Ser de esquerda é estar do lado dos mais frágeis, dos que não nasceram proprietários, dos que sobrevivem, dos que têm muita dificuldade em ter esperança, dos imigrantes a tentar sobreviver, dos que não conseguem sair dos ciclos de pobreza material que os tornam pobres de muitos outros modos, alegadamente por não terem deixado ninguém ensiná-los a pescar, como gostam de dizer os moralistas simplistas, que na miséria apenas veem uma preguiça, uma vontade firme e consciente de não fazer nada para melhorar a própria vida.
Ser de esquerda é ter um coração compassivo, que compreende e aceita o outro com as suas fragilidades, fraquezas e origens. É não sucumbir ao cinismo confortável dos sovinas e outros individualistas, caso dos misantropos, que desdenham na Humanidade inteira o que em si mesmos os desgosta, e assim fazendo perdem a noção muito importante da sua verdadeira escala nos planos cósmico e antropológico. Ser de esquerda como sou é sentir compaixão também pelas pessoas de direita, ao contrário dos que são sectária e desumanamente de esquerda – uma ideia que contém em si mesma um paradoxo, claro.

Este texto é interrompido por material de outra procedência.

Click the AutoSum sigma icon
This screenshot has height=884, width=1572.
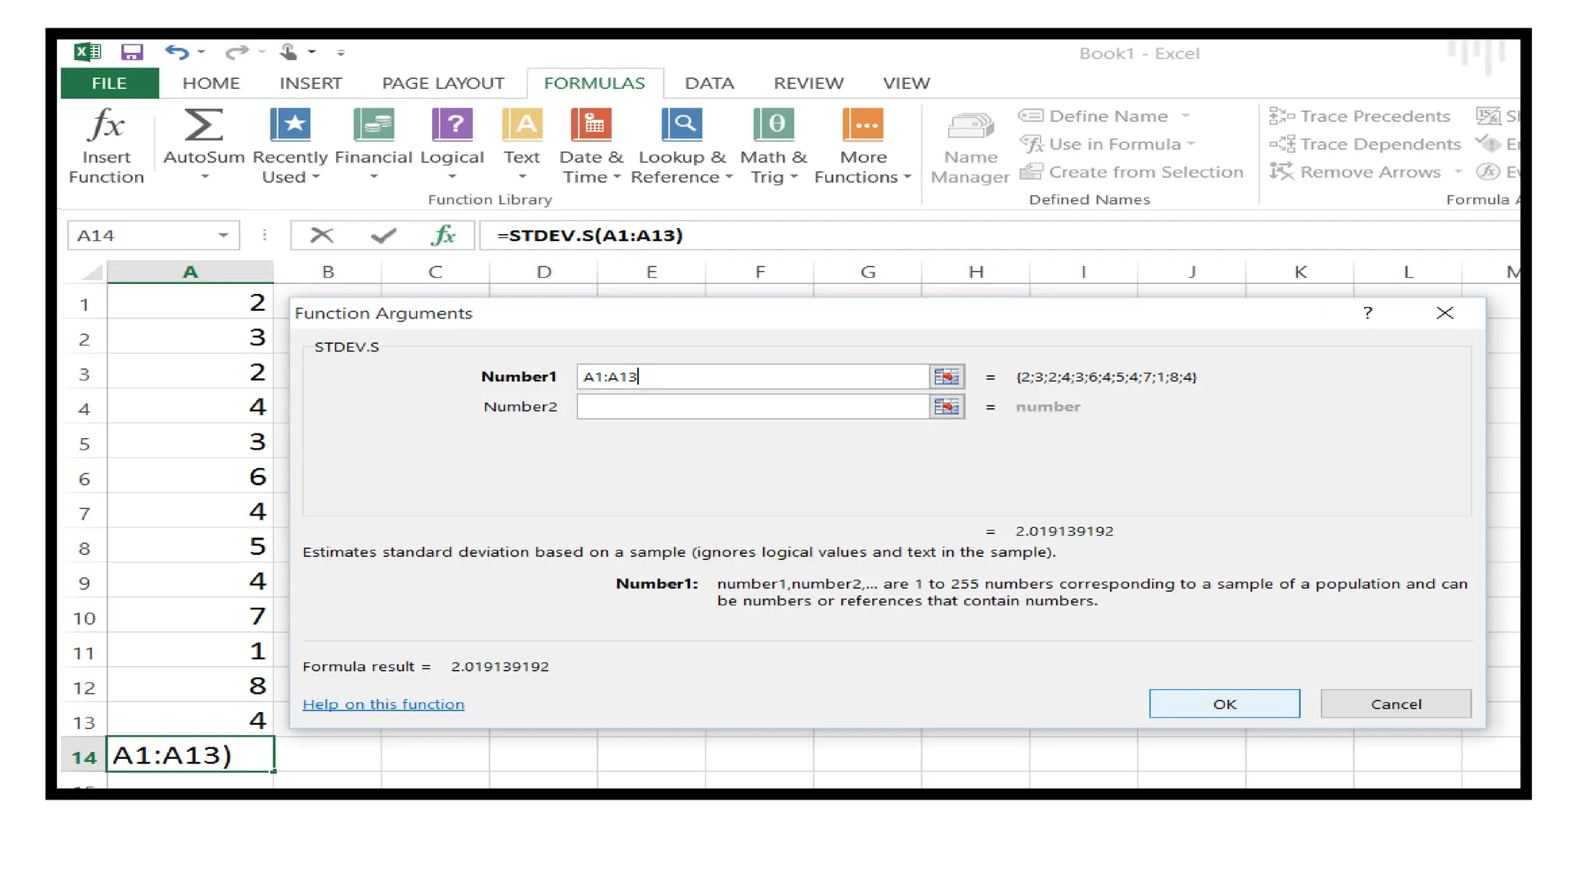coord(203,126)
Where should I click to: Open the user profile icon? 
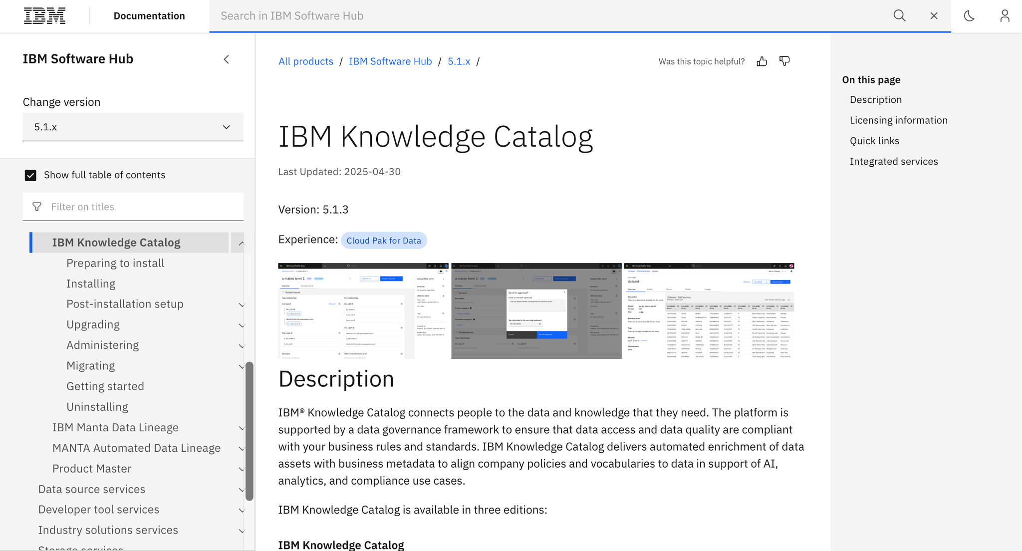pyautogui.click(x=1005, y=15)
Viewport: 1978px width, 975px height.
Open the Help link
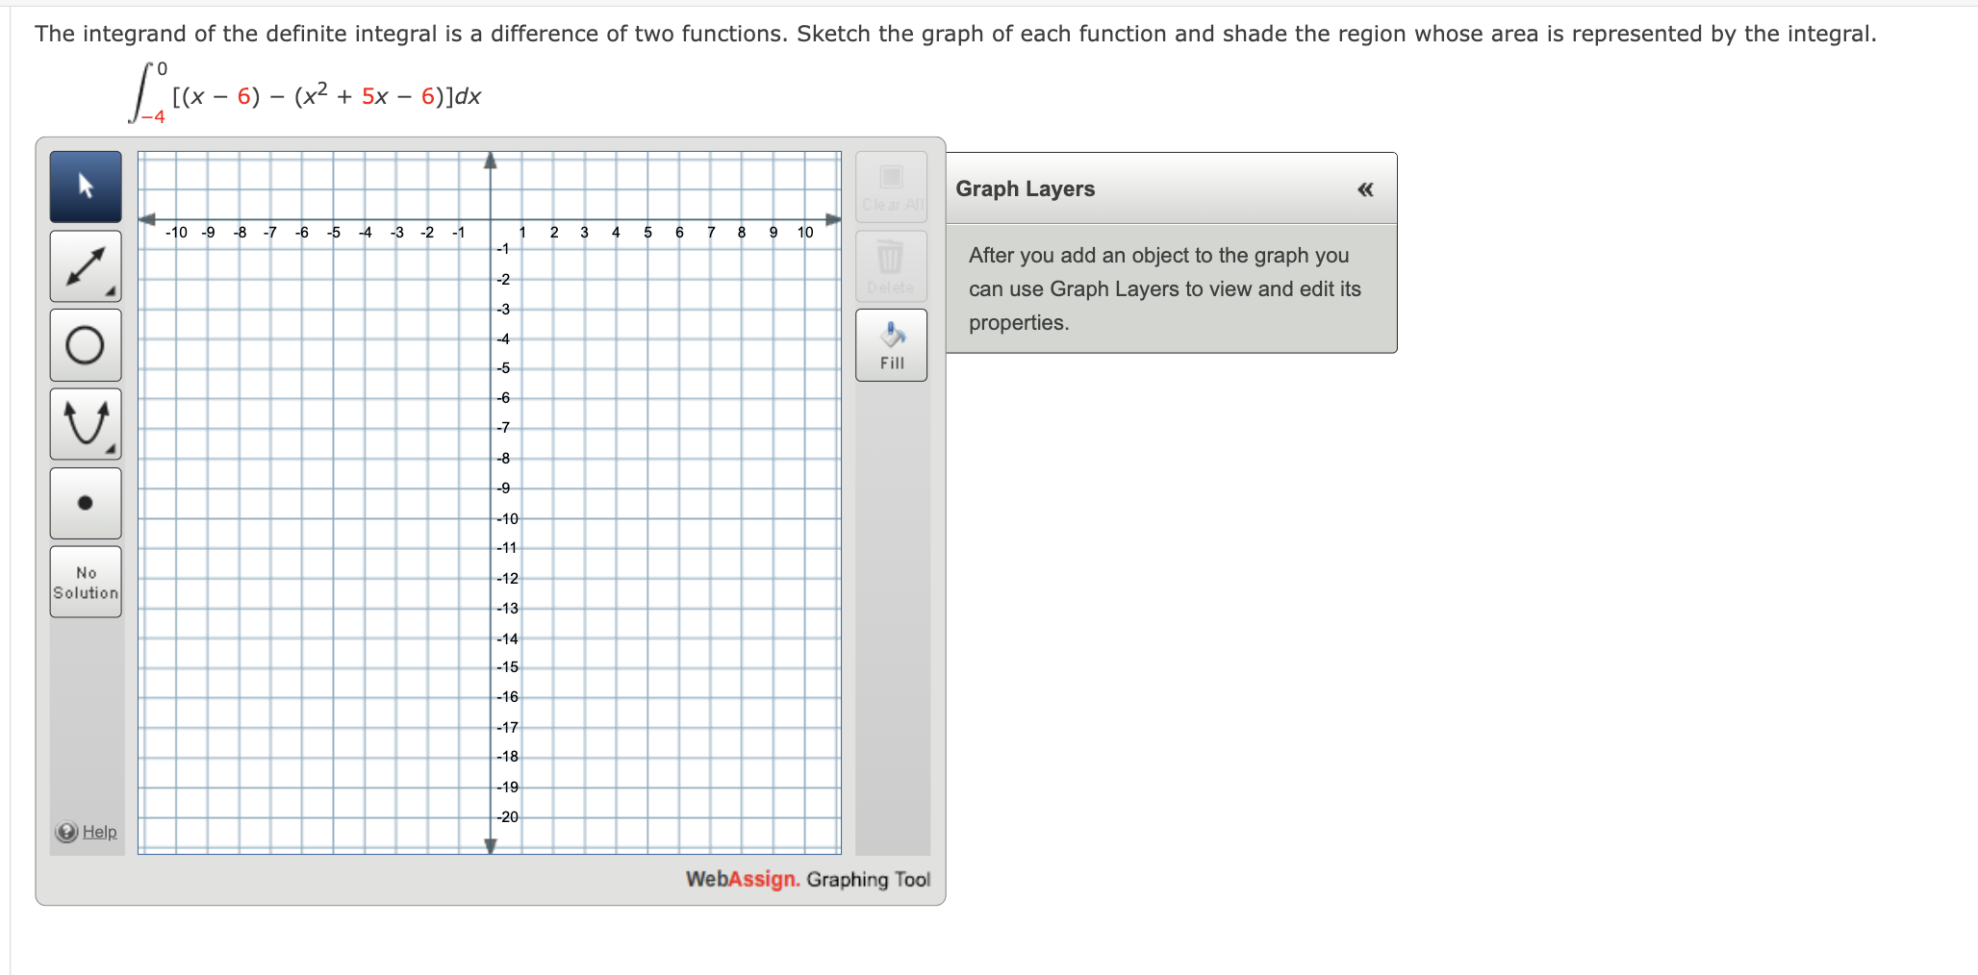97,831
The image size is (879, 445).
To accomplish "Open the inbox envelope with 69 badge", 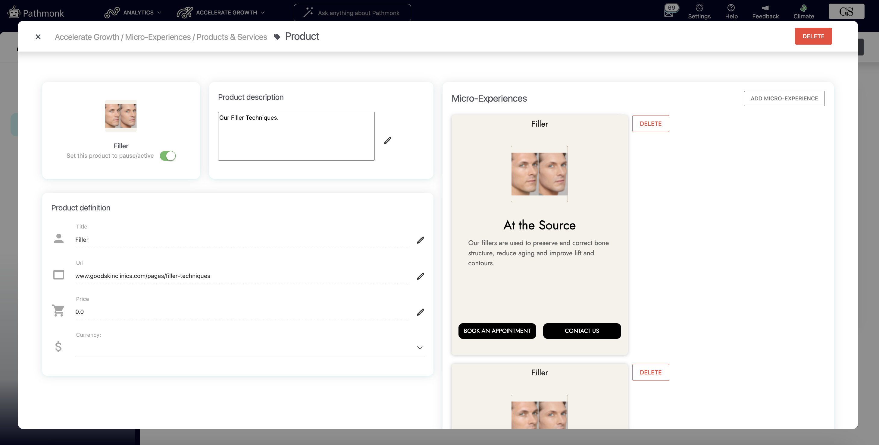I will 669,12.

Por tudo isto, e apesar dos apesares (i.e., dos conservadorismos bafientos que veem neoliberalismo onde apenas há uma possibilidade de liberdade – a liberdade de não ser o Estado a decidir sobre coisas muito pessoais – e dos velhos tabus do século XX que inibem o PCP de ter um discurso aceitável sobre a actual crise na Venezuela, por exemplo), considerei votar em António Filipe, que era em quem Constança Cunha e Sá iria votar, com a inteligência e a sensibilidade de quem via nesse candidato à Presidência da República um genuíno defensor do povo. Aqui deixo a minha pequenina homenagem à Constança, desaparecida no final de 2025, uma mulher com uma cabeça aberta, cheia de elegância e graça naturais, de quem tive o prazer de ter sido colega (os mais esquerdalhos dirão camarada) n’O Independente, uma redacção onde a sociedade portuguesa estava mais bem representada do que muitos imaginam.
Quis muito votar a favor do povo, num candidato da velha esquerda centenária, por não ter alternativa e não me sentir representada noutras candidaturas. Mas não o farei. Vou votar com sensibilidade e bom senso, no centrao que detesto, para evitar cenários piores.